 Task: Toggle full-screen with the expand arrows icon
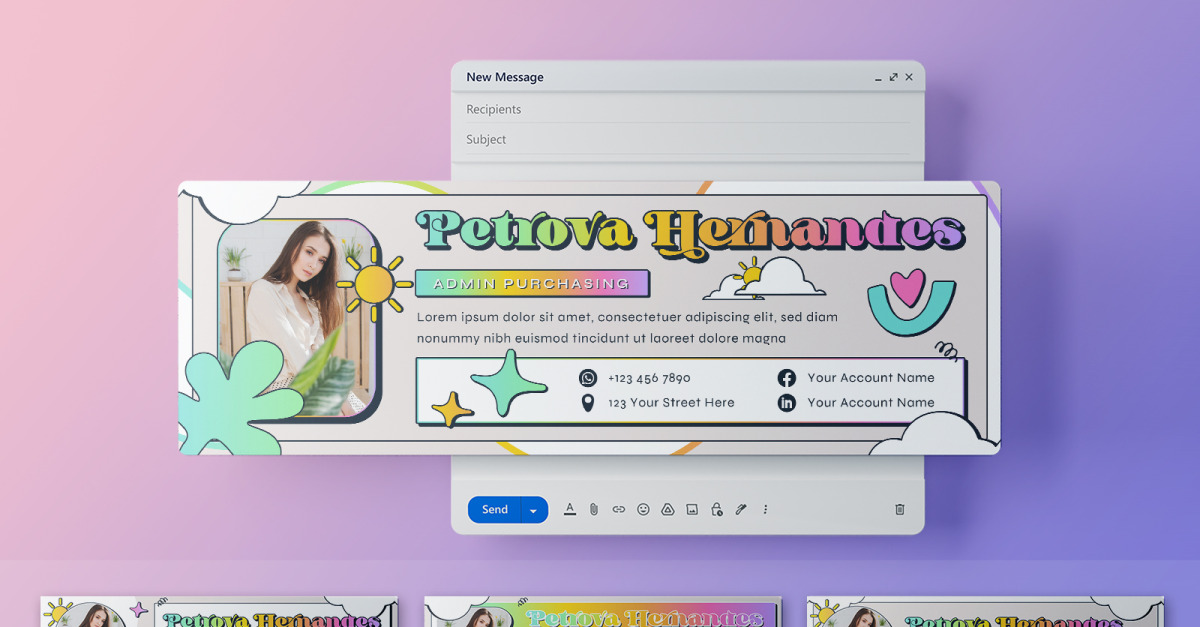[x=893, y=77]
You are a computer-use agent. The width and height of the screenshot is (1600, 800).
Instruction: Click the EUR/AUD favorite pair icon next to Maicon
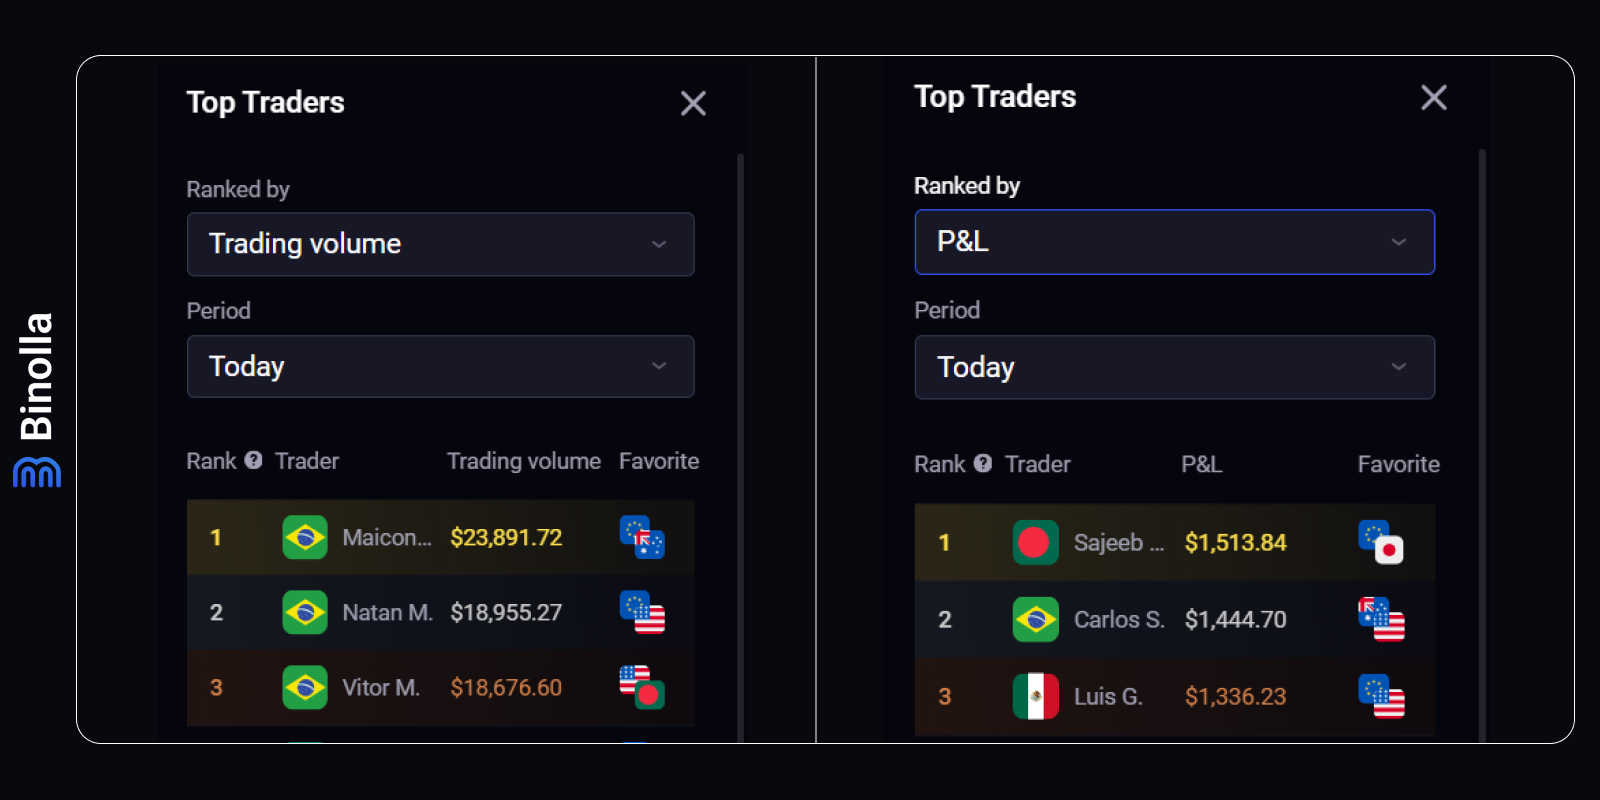pos(643,537)
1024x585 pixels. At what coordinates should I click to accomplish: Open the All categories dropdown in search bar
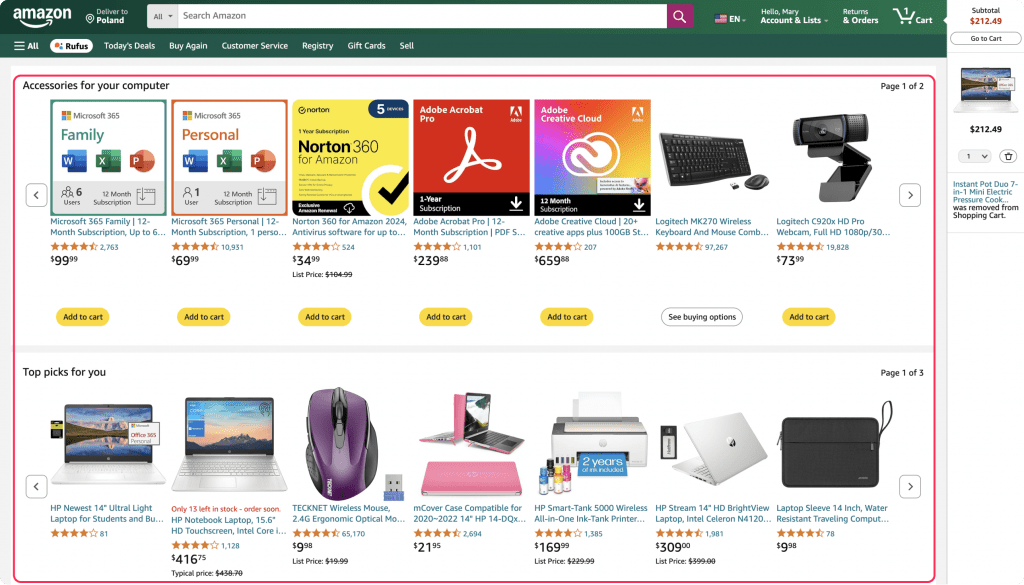click(160, 16)
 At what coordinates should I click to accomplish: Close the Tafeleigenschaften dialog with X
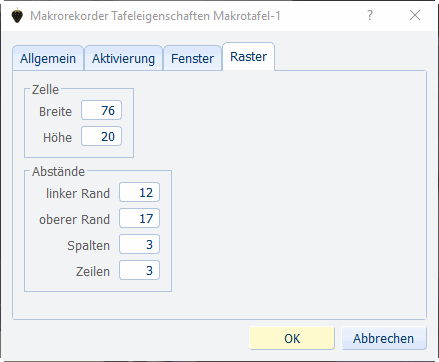coord(415,15)
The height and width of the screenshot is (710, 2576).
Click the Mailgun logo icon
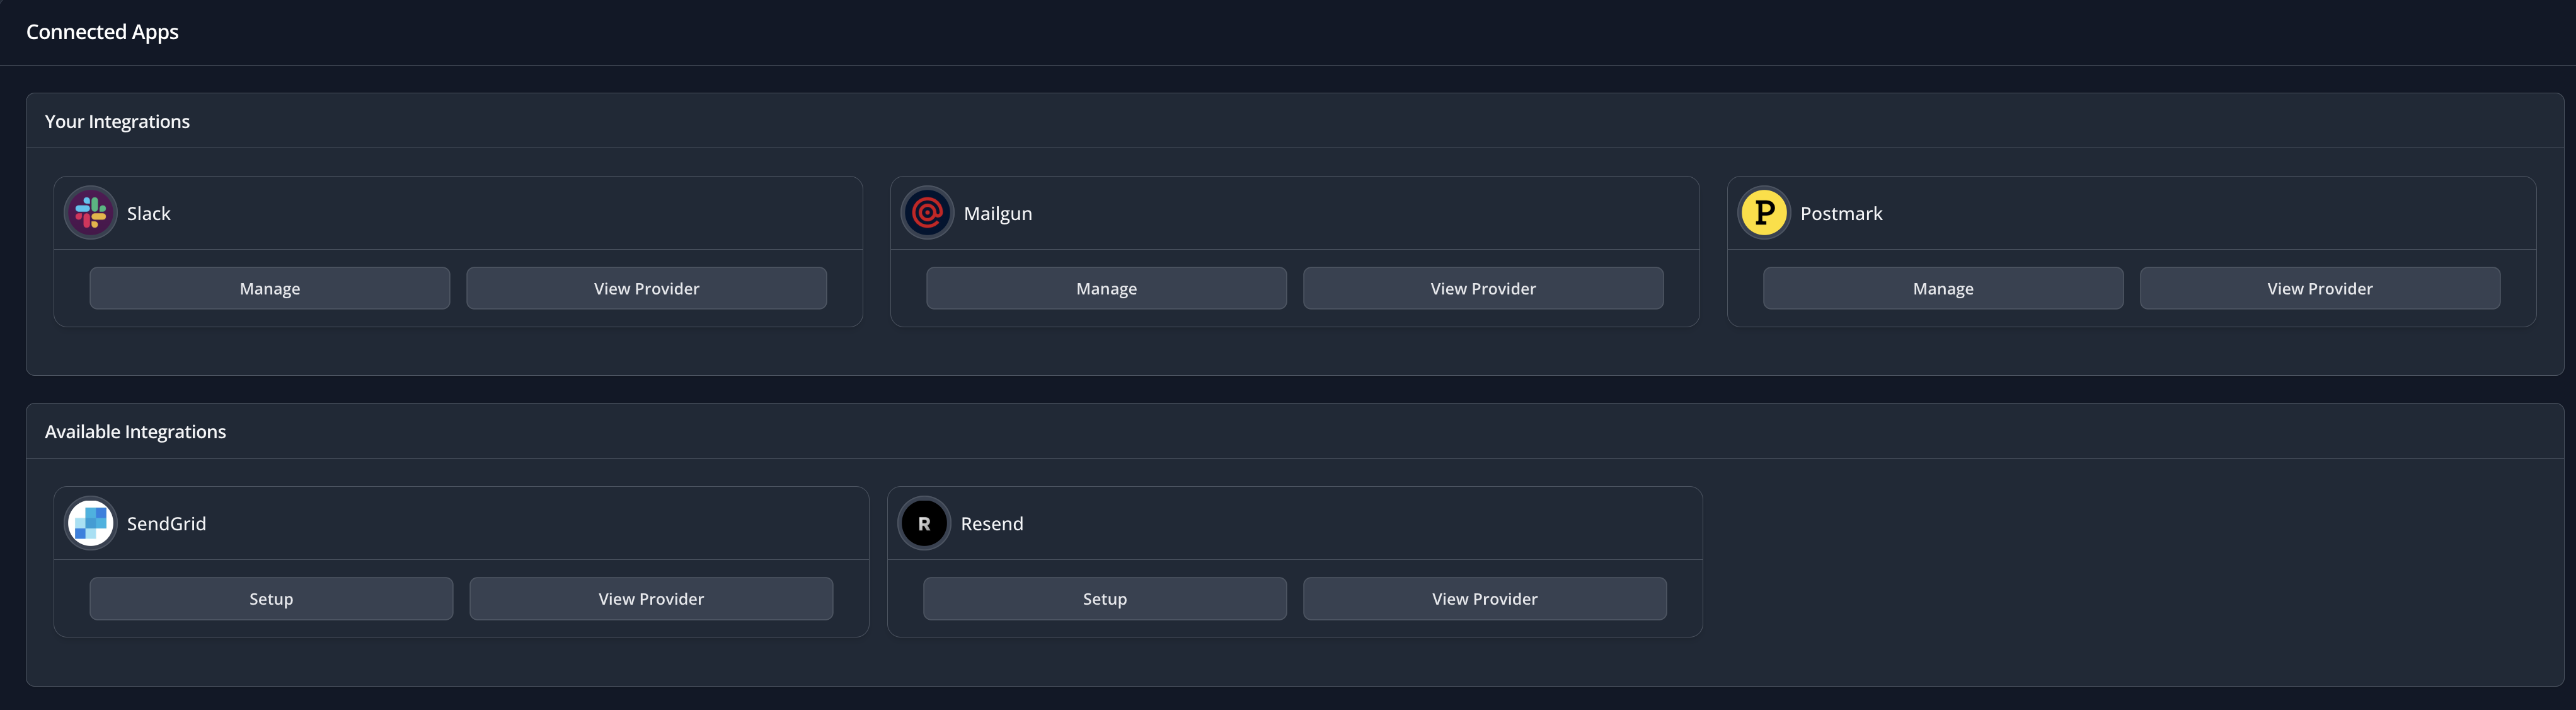point(927,213)
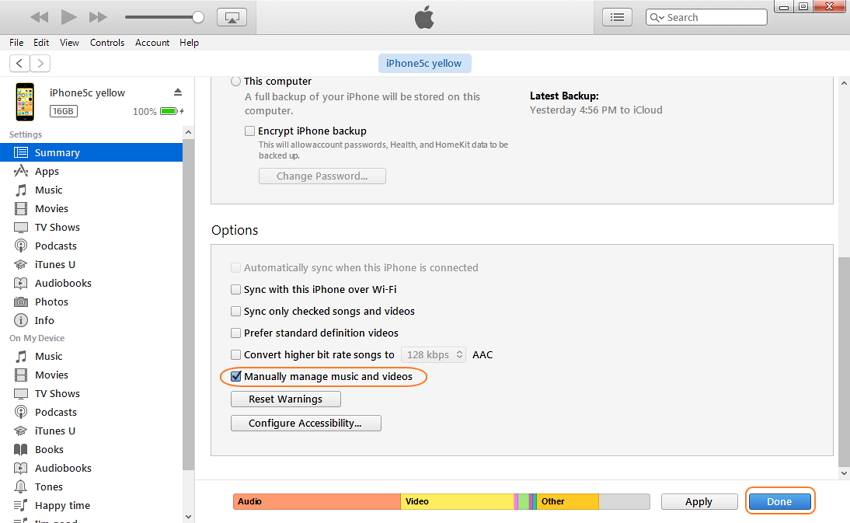Uncheck Manually manage music and videos
The image size is (850, 523).
pyautogui.click(x=236, y=377)
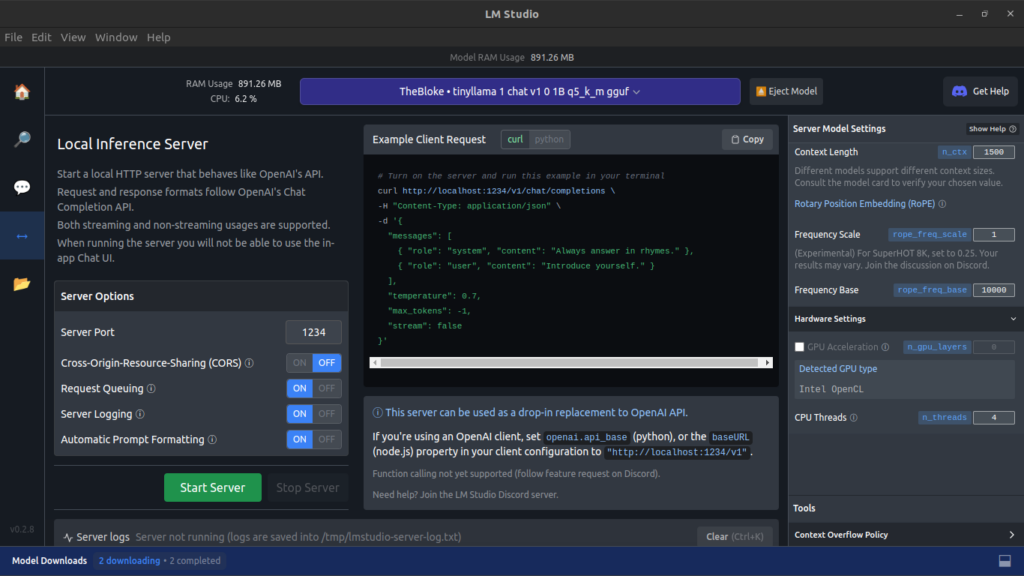The image size is (1024, 576).
Task: Check the GPU Acceleration checkbox
Action: [x=798, y=347]
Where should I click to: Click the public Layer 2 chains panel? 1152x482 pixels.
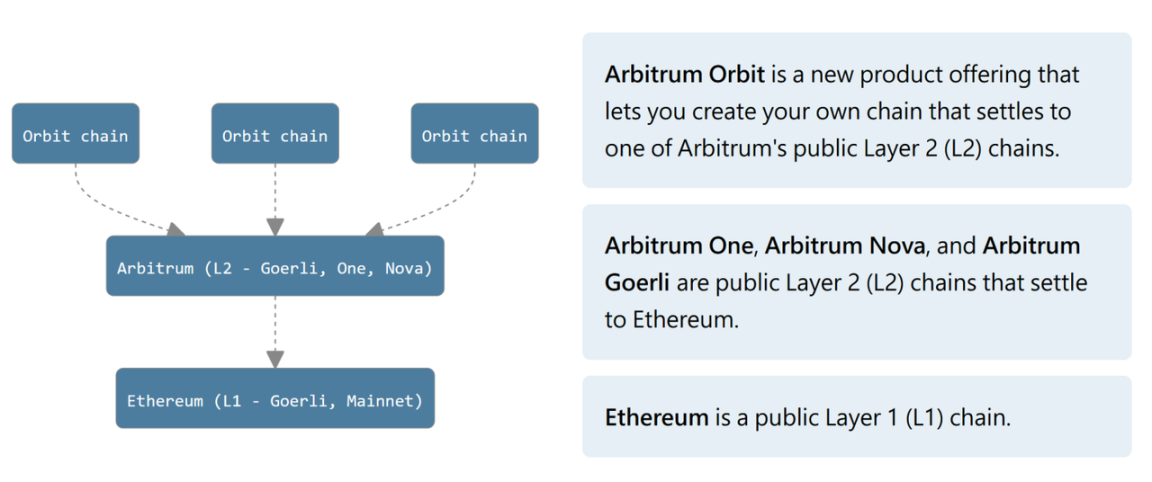(x=857, y=282)
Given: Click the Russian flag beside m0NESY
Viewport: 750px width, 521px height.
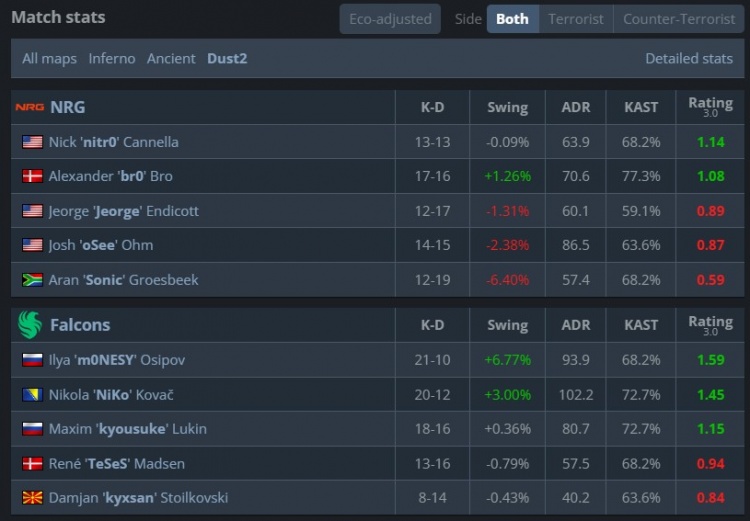Looking at the screenshot, I should 32,359.
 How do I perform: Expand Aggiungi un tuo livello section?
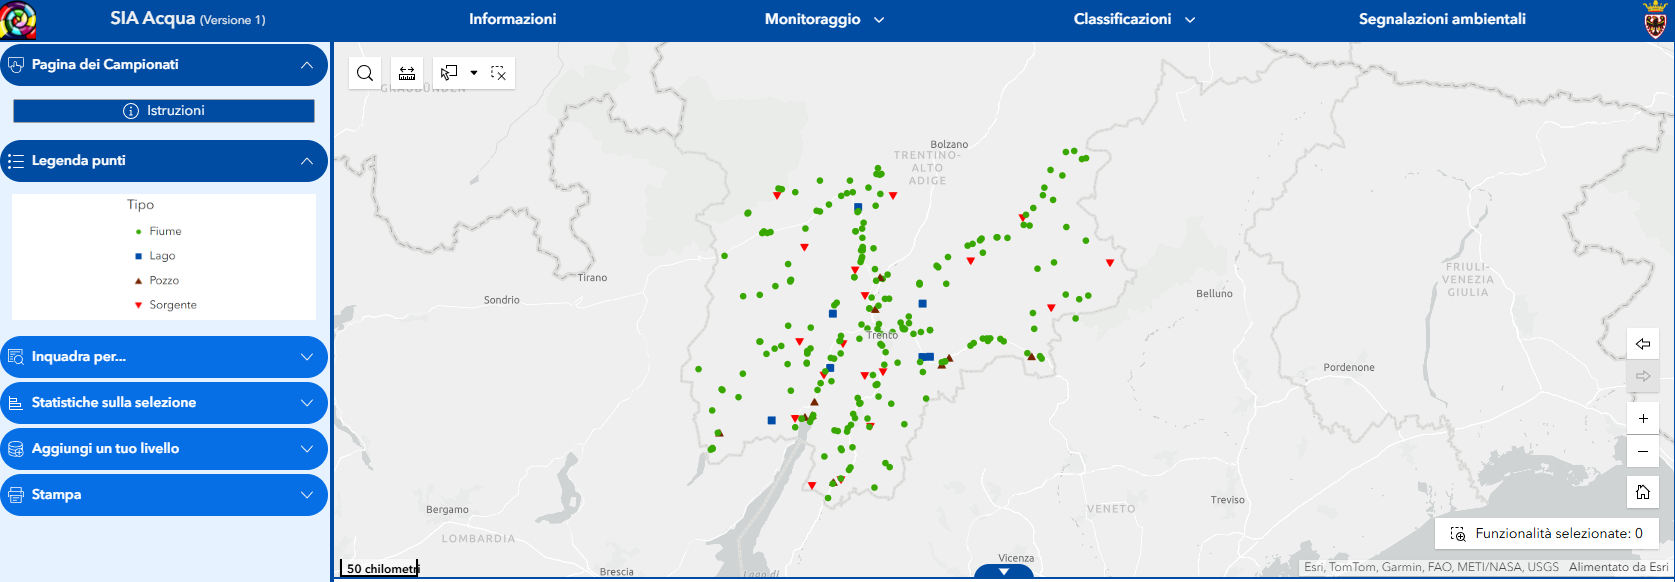pyautogui.click(x=306, y=449)
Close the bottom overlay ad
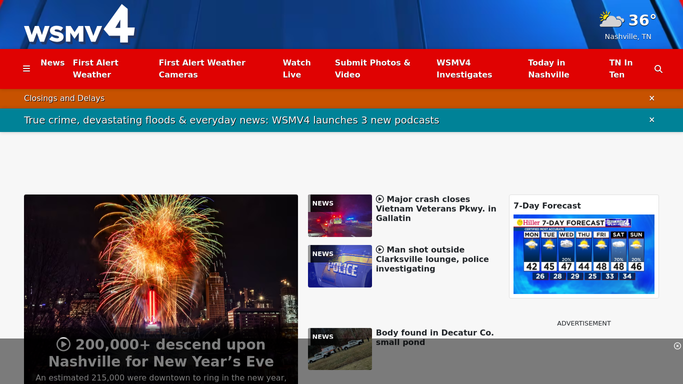Screen dimensions: 683x384 click(x=677, y=346)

===

Return exactly the lines of the material above, starting at the line containing "1024x585 pixels. At" and finishing at the line containing "The height and", without any pictures.

OUTPUT =
1024x585 pixels. At what coordinates should I click to accomplish: Open the All categories dropdown in search bar
click(160, 16)
 At what coordinates should I click to accomplish: Close the Tafeleigenschaften dialog with X
coord(415,15)
The height and width of the screenshot is (710, 2576).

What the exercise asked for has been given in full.